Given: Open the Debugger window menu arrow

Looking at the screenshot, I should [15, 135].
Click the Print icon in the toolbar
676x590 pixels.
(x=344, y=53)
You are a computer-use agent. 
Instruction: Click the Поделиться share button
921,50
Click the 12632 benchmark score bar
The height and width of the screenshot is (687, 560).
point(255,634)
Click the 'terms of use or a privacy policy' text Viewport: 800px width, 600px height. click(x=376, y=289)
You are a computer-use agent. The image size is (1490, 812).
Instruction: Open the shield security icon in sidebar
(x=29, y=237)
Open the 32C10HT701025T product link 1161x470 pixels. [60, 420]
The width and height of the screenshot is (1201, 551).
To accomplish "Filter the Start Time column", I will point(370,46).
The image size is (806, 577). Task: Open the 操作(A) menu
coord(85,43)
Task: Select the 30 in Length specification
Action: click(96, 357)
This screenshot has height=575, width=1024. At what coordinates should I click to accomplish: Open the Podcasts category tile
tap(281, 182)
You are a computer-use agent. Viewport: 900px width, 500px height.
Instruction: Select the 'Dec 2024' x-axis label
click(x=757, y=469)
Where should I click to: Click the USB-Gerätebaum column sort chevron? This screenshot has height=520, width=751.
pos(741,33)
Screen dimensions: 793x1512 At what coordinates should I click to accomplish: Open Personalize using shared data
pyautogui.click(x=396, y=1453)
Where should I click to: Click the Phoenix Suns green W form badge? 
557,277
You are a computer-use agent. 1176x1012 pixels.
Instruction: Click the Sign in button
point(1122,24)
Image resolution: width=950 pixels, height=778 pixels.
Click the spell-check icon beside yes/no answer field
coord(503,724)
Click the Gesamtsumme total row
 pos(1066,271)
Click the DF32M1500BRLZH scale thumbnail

--------------------------------

#### Your instructions
Write out, please, only the lines from the one with "Where should I click to: Click the Phoenix" through the last line above, both included and unchanged.

#### Solution below
Where should I click to: Click the Phoenix Suns green W form badge? 
557,277
You are a computer-use agent. 1176x1012 pixels.
Instruction: Click the Sign in button
point(1122,24)
Image resolution: width=950 pixels, height=778 pixels.
Click the spell-check icon beside yes/no answer field
coord(503,724)
Click the Gesamtsumme total row
 pos(1066,271)
Click the DF32M1500BRLZH scale thumbnail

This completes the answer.